— WHAT TO WORK ON —
Search the material below for the word "Given". Copy every line where it is found.

##########

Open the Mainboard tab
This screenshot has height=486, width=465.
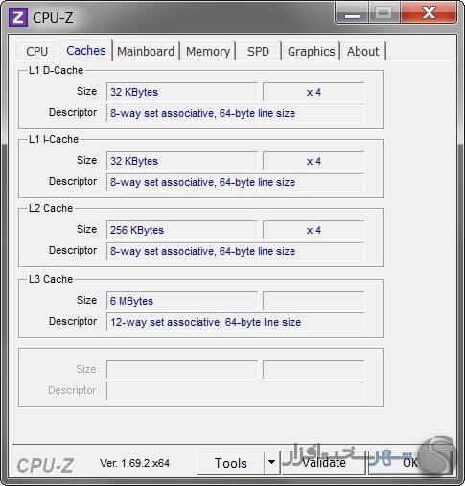(146, 51)
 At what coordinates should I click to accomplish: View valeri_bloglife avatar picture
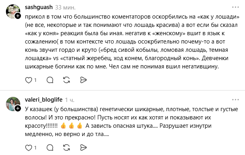13,104
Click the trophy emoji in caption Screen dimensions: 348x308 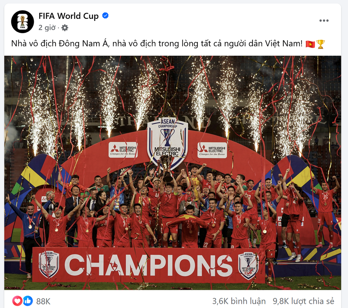[320, 44]
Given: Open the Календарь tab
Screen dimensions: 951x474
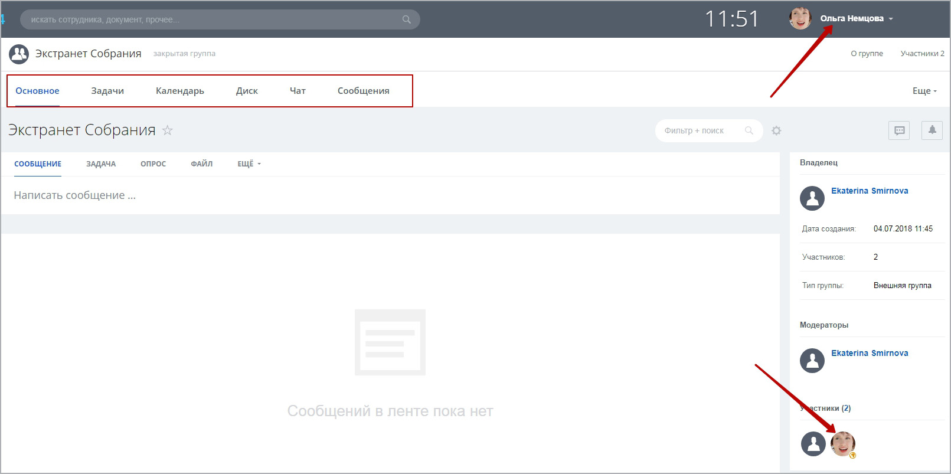Looking at the screenshot, I should [x=180, y=91].
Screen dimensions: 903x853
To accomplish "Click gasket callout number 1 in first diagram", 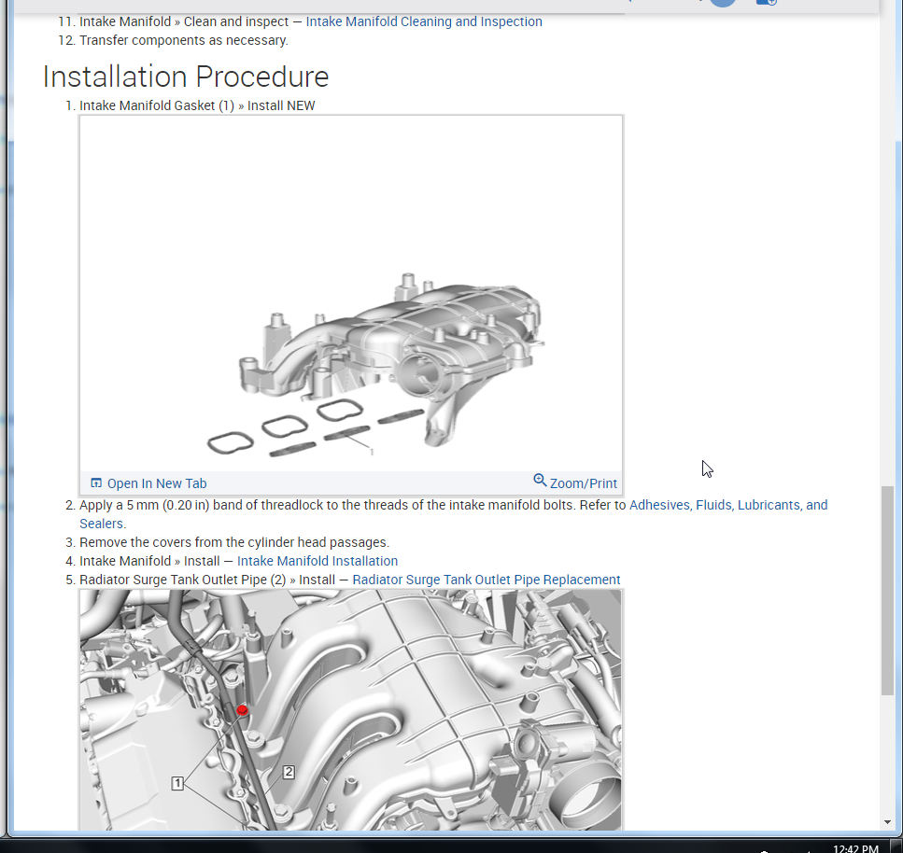I will click(x=372, y=452).
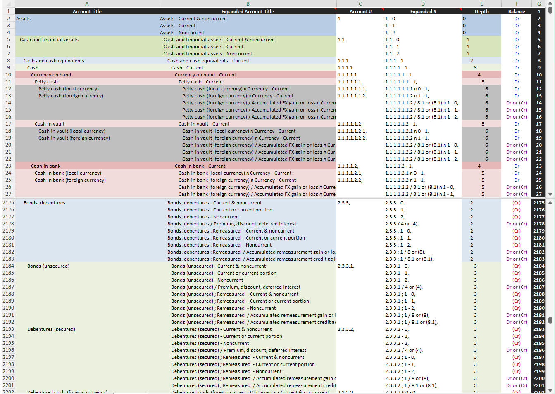
Task: Click the upper pane's scroll-down arrow
Action: pos(550,194)
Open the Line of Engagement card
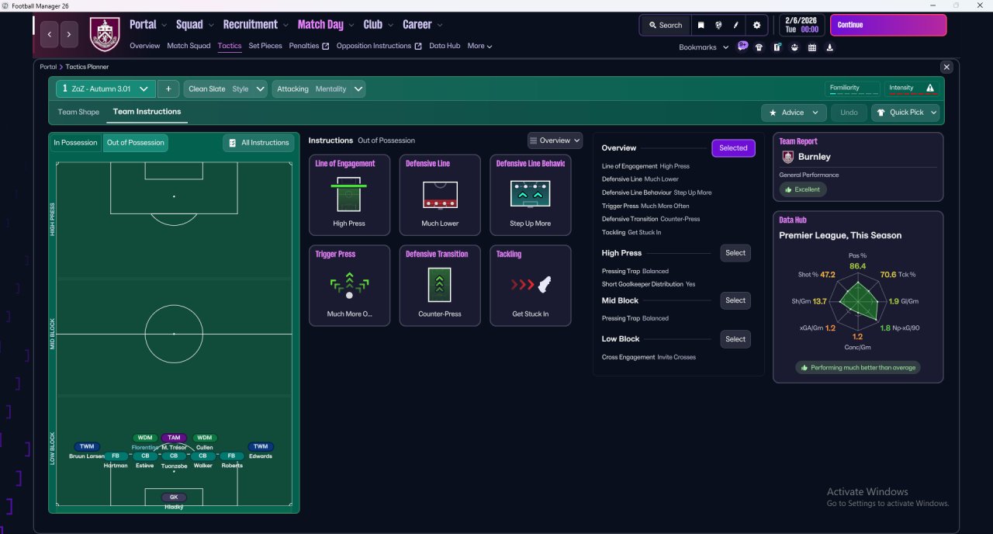 click(x=349, y=195)
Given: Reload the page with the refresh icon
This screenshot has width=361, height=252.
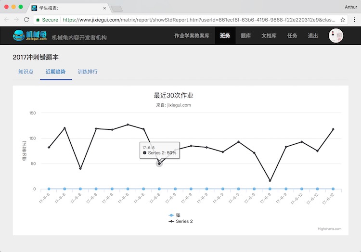Looking at the screenshot, I should 26,20.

##########

— ANSWER TO THIS EXERCISE —
Given: Open the Календарь tab
Given: Reload the page with the refresh icon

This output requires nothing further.